- Written request
Could you put every line of the items below into a numbered list, leaving out the blank lines and the pictures?
* begin Material *
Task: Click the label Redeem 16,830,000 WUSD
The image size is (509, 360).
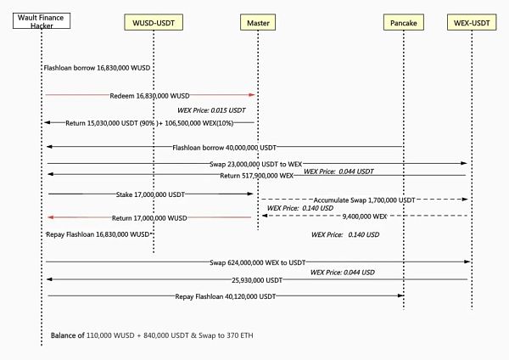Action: (x=149, y=96)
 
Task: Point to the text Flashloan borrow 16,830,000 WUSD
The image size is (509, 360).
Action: (x=98, y=66)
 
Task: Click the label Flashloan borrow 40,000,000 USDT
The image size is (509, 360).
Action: (x=224, y=148)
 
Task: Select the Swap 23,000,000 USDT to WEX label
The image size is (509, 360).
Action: (x=253, y=163)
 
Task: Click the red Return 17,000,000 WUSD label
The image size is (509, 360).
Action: (x=149, y=218)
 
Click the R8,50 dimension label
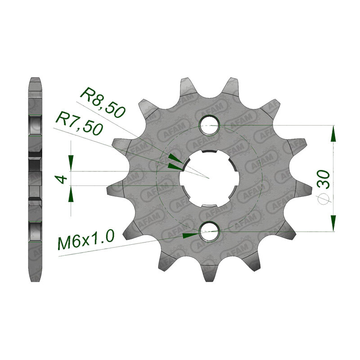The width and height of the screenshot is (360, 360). click(103, 102)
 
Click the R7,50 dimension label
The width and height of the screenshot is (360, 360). click(79, 123)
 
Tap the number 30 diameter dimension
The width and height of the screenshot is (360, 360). click(323, 180)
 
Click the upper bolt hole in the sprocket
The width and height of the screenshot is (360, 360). click(209, 126)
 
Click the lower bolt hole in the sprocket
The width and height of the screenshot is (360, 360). click(209, 231)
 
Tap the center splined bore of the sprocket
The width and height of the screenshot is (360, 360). click(209, 178)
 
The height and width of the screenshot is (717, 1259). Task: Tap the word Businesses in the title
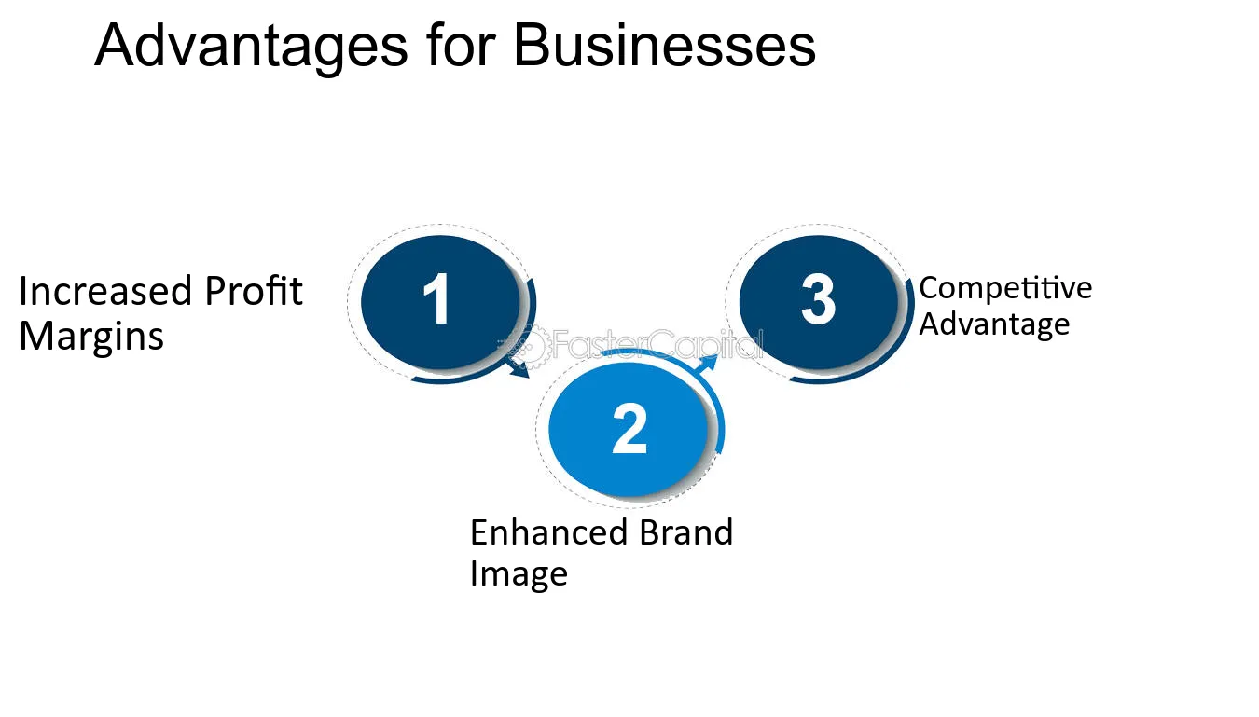click(665, 46)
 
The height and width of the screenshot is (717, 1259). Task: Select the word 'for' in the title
click(461, 45)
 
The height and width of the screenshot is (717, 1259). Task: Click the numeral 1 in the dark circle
click(436, 298)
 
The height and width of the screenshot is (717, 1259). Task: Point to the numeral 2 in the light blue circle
click(630, 429)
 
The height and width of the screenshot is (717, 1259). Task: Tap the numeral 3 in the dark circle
click(818, 299)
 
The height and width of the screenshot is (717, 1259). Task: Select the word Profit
click(254, 291)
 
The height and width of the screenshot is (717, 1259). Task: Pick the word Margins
click(91, 337)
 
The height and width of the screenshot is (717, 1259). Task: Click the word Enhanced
click(548, 532)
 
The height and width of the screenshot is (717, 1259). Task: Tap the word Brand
click(686, 532)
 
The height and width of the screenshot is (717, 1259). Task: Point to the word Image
click(519, 575)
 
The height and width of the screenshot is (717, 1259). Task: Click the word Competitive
click(1005, 289)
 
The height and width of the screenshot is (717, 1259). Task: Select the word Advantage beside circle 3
click(994, 325)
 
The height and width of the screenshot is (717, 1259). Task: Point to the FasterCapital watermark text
click(657, 344)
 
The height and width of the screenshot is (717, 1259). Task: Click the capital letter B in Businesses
click(534, 46)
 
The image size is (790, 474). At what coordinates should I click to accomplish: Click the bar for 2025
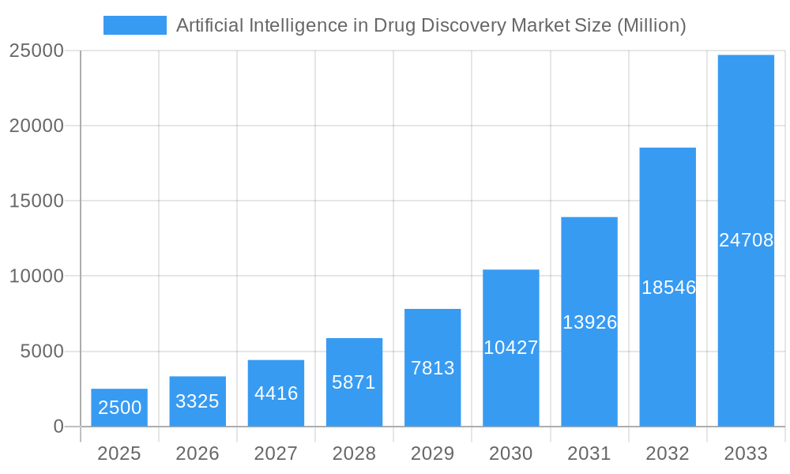coord(118,408)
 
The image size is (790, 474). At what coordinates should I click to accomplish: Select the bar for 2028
coord(354,382)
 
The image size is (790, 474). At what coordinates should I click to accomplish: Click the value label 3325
coord(197,401)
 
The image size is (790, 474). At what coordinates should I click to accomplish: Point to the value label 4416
coord(276,393)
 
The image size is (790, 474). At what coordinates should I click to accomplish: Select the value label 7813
coord(432,368)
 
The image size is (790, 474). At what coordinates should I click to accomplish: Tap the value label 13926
coord(589,322)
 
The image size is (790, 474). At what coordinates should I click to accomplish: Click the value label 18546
coord(668,288)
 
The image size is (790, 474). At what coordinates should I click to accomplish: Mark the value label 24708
coord(746,240)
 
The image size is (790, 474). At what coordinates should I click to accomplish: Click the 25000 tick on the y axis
coord(36,51)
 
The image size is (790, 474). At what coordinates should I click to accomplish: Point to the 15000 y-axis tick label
coord(36,201)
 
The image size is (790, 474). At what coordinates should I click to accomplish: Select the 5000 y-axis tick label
coord(41,352)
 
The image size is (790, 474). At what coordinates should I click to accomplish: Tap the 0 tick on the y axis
coord(58,427)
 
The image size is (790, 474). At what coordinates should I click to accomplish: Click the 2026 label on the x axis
coord(197,453)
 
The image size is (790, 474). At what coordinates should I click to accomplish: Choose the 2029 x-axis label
coord(432,453)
* end Material *
- Answer in full
1. Task: Click the label Redeem 16,830,000 WUSD
2. The image size is (509, 360).
3. Action: (x=149, y=96)
4. Task: Point to the text Flashloan borrow 16,830,000 WUSD
5. The image size is (509, 360).
6. Action: (x=98, y=66)
7. Task: Click the label Flashloan borrow 40,000,000 USDT
8. The image size is (509, 360).
9. Action: (x=224, y=148)
10. Task: Select the Swap 23,000,000 USDT to WEX label
11. The image size is (509, 360).
12. Action: (x=253, y=163)
13. Task: Click the red Return 17,000,000 WUSD label
14. The image size is (509, 360).
15. Action: (x=149, y=218)
16. Click the R8,50 dimension label
17. The width and height of the screenshot is (360, 360). click(103, 102)
18. Click the R7,50 dimension label
19. The width and height of the screenshot is (360, 360). click(79, 123)
20. Tap the number 30 diameter dimension
21. The width and height of the screenshot is (360, 360). click(323, 180)
22. Click the upper bolt hole in the sprocket
23. The width and height of the screenshot is (360, 360). click(209, 126)
24. Click the lower bolt hole in the sprocket
25. The width and height of the screenshot is (360, 360). click(209, 231)
26. Tap the center splined bore of the sprocket
27. The width and height of the screenshot is (360, 360). click(209, 178)
28. The height and width of the screenshot is (717, 1259). Task: Tap the word Businesses in the title
29. click(665, 46)
30. The height and width of the screenshot is (717, 1259). Task: Select the word 'for' in the title
31. click(461, 45)
32. The height and width of the screenshot is (717, 1259). Task: Click the numeral 1 in the dark circle
33. click(436, 298)
34. The height and width of the screenshot is (717, 1259). Task: Point to the numeral 2 in the light blue circle
35. click(630, 429)
36. The height and width of the screenshot is (717, 1259). Task: Tap the numeral 3 in the dark circle
37. click(818, 299)
38. The height and width of the screenshot is (717, 1259). Task: Select the word Profit
39. click(254, 291)
40. The height and width of the screenshot is (717, 1259). Task: Pick the word Margins
41. click(91, 337)
42. The height and width of the screenshot is (717, 1259). Task: Click the word Enhanced
43. click(548, 532)
44. The height and width of the screenshot is (717, 1259). Task: Tap the word Brand
45. click(686, 532)
46. The height and width of the screenshot is (717, 1259). Task: Point to the word Image
47. click(519, 575)
48. The height and width of the screenshot is (717, 1259). Task: Click the word Competitive
49. click(1005, 289)
50. The height and width of the screenshot is (717, 1259). Task: Select the word Advantage beside circle 3
51. click(994, 325)
52. The height and width of the screenshot is (717, 1259). Task: Point to the FasterCapital watermark text
53. click(657, 344)
54. The height and width of the screenshot is (717, 1259). Task: Click the capital letter B in Businesses
55. click(534, 46)
56. The image size is (790, 474). At what coordinates should I click to accomplish: Click the bar for 2025
57. coord(118,408)
58. The image size is (790, 474). At what coordinates should I click to accomplish: Select the bar for 2028
59. coord(354,382)
60. The image size is (790, 474). At what coordinates should I click to accomplish: Click the value label 3325
61. coord(197,401)
62. The image size is (790, 474). At what coordinates should I click to accomplish: Point to the value label 4416
63. coord(276,393)
64. The image size is (790, 474). At what coordinates should I click to accomplish: Select the value label 7813
65. coord(432,368)
66. The image size is (790, 474). At what coordinates should I click to accomplish: Tap the value label 13926
67. coord(589,322)
68. The image size is (790, 474). At what coordinates should I click to accomplish: Click the value label 18546
69. coord(668,288)
70. The image size is (790, 474). At what coordinates should I click to accomplish: Mark the value label 24708
71. coord(746,240)
72. The image size is (790, 474). At what coordinates should I click to accomplish: Click the 25000 tick on the y axis
73. coord(36,51)
74. The image size is (790, 474). At what coordinates should I click to accomplish: Point to the 15000 y-axis tick label
75. coord(36,201)
76. The image size is (790, 474). At what coordinates should I click to accomplish: Select the 5000 y-axis tick label
77. coord(41,352)
78. The image size is (790, 474). At what coordinates should I click to accomplish: Tap the 0 tick on the y axis
79. coord(58,427)
80. The image size is (790, 474). At what coordinates should I click to accomplish: Click the 2026 label on the x axis
81. coord(197,453)
82. The image size is (790, 474). At what coordinates should I click to accomplish: Choose the 2029 x-axis label
83. coord(432,453)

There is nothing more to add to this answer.